YOUR INSTRUCTIONS: Could you repeat every record below exactly as written?

━━━━━ EXCERPTED RECORDS

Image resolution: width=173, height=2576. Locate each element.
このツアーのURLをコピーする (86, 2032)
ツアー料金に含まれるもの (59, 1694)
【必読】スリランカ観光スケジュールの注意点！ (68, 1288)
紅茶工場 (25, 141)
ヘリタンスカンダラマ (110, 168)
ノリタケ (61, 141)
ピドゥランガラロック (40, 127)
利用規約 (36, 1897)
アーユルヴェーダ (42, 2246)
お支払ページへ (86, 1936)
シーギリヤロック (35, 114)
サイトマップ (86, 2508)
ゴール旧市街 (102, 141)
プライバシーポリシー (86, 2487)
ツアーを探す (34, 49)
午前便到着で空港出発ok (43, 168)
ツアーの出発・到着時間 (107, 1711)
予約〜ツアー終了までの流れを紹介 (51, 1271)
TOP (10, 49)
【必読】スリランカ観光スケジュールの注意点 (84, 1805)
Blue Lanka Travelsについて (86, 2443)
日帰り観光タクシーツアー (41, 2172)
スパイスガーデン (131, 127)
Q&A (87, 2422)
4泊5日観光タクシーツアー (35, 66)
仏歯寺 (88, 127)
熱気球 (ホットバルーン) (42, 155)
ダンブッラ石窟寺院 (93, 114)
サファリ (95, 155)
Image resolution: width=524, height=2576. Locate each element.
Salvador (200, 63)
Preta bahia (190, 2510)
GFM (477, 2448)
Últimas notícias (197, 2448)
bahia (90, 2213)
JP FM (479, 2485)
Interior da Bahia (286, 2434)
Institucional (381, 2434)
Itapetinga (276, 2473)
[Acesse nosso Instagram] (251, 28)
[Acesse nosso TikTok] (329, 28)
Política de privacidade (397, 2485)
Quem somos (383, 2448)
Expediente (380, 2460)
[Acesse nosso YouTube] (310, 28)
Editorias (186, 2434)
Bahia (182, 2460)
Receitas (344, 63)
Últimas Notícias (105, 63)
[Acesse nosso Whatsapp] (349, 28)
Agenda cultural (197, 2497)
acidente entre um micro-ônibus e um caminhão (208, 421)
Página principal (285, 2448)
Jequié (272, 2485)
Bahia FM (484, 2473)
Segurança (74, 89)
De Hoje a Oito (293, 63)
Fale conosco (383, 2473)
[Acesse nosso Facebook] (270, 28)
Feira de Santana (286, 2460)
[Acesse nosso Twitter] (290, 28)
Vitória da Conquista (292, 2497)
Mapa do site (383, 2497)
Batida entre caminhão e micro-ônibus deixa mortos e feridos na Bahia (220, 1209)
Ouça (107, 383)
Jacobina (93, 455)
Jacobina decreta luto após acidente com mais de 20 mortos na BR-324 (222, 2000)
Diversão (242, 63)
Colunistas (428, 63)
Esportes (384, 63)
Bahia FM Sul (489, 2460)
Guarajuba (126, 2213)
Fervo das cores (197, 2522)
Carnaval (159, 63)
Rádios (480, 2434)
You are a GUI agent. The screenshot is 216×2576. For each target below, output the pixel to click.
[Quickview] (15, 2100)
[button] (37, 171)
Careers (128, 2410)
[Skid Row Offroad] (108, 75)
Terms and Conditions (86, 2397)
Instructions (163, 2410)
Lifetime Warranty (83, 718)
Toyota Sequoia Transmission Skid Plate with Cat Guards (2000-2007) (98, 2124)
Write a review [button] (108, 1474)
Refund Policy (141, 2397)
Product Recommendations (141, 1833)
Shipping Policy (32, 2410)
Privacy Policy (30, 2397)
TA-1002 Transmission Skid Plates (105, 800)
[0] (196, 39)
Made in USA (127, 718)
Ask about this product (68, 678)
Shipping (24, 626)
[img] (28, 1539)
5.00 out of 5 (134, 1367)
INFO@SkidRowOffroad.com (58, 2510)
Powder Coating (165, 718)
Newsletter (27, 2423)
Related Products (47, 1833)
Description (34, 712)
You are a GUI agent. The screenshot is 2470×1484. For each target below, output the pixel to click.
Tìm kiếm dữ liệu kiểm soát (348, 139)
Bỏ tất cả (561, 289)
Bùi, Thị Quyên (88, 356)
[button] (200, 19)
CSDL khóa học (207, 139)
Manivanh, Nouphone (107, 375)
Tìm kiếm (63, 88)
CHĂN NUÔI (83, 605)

━━━━━━━━━━

TASK RESPONSE:
Image resolution: width=173, height=2576. Locate each element.
このツアーのURLをコピーする (86, 2032)
ツアー料金に含まれるもの (59, 1694)
【必読】スリランカ観光スケジュールの注意点！ (68, 1288)
紅茶工場 (25, 141)
ヘリタンスカンダラマ (110, 168)
ノリタケ (61, 141)
ピドゥランガラロック (40, 127)
利用規約 (36, 1897)
アーユルヴェーダ (42, 2246)
お支払ページへ (86, 1936)
シーギリヤロック (35, 114)
サイトマップ (86, 2508)
ゴール旧市街 (102, 141)
プライバシーポリシー (86, 2487)
ツアーを探す (34, 49)
午前便到着で空港出発ok (43, 168)
ツアーの出発・到着時間 (107, 1711)
予約〜ツアー終了までの流れを紹介 (51, 1271)
TOP (10, 49)
【必読】スリランカ観光スケジュールの注意点 (84, 1805)
Blue Lanka Travelsについて (86, 2443)
日帰り観光タクシーツアー (41, 2172)
スパイスガーデン (131, 127)
Q&A (87, 2422)
4泊5日観光タクシーツアー (35, 66)
仏歯寺 (88, 127)
熱気球 (ホットバルーン) (42, 155)
ダンブッラ石窟寺院 (93, 114)
サファリ (95, 155)
Image resolution: width=524, height=2576. Locate each element.
Salvador (200, 63)
Preta bahia (190, 2510)
GFM (477, 2448)
Últimas notícias (197, 2448)
bahia (90, 2213)
JP FM (479, 2485)
Interior da Bahia (286, 2434)
Institucional (381, 2434)
Itapetinga (276, 2473)
[Acesse nosso Instagram] (251, 28)
[Acesse nosso TikTok] (329, 28)
Política de privacidade (397, 2485)
Quem somos (383, 2448)
Expediente (380, 2460)
[Acesse nosso YouTube] (310, 28)
Editorias (186, 2434)
Bahia (182, 2460)
Receitas (344, 63)
Últimas Notícias (105, 63)
[Acesse nosso Whatsapp] (349, 28)
Agenda cultural (197, 2497)
acidente entre um micro-ônibus e um caminhão (208, 421)
Página principal (285, 2448)
Jequié (272, 2485)
Bahia FM (484, 2473)
Segurança (74, 89)
De Hoje a Oito (293, 63)
Fale conosco (383, 2473)
[Acesse nosso Facebook] (270, 28)
Feira de Santana (286, 2460)
[Acesse nosso Twitter] (290, 28)
Vitória da Conquista (292, 2497)
Mapa do site (383, 2497)
Batida entre caminhão e micro-ônibus deixa mortos e feridos na Bahia (220, 1209)
Ouça (107, 383)
Jacobina (93, 455)
Jacobina decreta luto após acidente com mais de 20 mortos na BR-324 (222, 2000)
Diversão (242, 63)
Colunistas (428, 63)
Esportes (384, 63)
Bahia FM Sul (489, 2460)
Guarajuba (126, 2213)
Fervo das cores (197, 2522)
Carnaval (159, 63)
Rádios (480, 2434)
You are a GUI agent. The screenshot is 216×2576. For each target below, output the pixel to click.
[Quickview] (15, 2100)
[button] (37, 171)
Careers (128, 2410)
[Skid Row Offroad] (108, 75)
Terms and Conditions (86, 2397)
Instructions (163, 2410)
Lifetime Warranty (83, 718)
Toyota Sequoia Transmission Skid Plate with Cat Guards (2000-2007) (98, 2124)
Write a review [button] (108, 1474)
Refund Policy (141, 2397)
Product Recommendations (141, 1833)
Shipping Policy (32, 2410)
Privacy Policy (30, 2397)
TA-1002 Transmission Skid Plates (105, 800)
[0] (196, 39)
Made in USA (127, 718)
Ask about this product (68, 678)
Shipping (24, 626)
[img] (28, 1539)
5.00 out of 5 (134, 1367)
INFO@SkidRowOffroad.com (58, 2510)
Powder Coating (165, 718)
Newsletter (27, 2423)
Related Products (47, 1833)
Description (34, 712)
You are a GUI agent. The screenshot is 2470×1484. For each target below, output the pixel to click.
Tìm kiếm dữ liệu kiểm soát (348, 139)
Bỏ tất cả (561, 289)
Bùi, Thị Quyên (88, 356)
[button] (200, 19)
CSDL khóa học (207, 139)
Manivanh, Nouphone (107, 375)
Tìm kiếm (63, 88)
CHĂN NUÔI (83, 605)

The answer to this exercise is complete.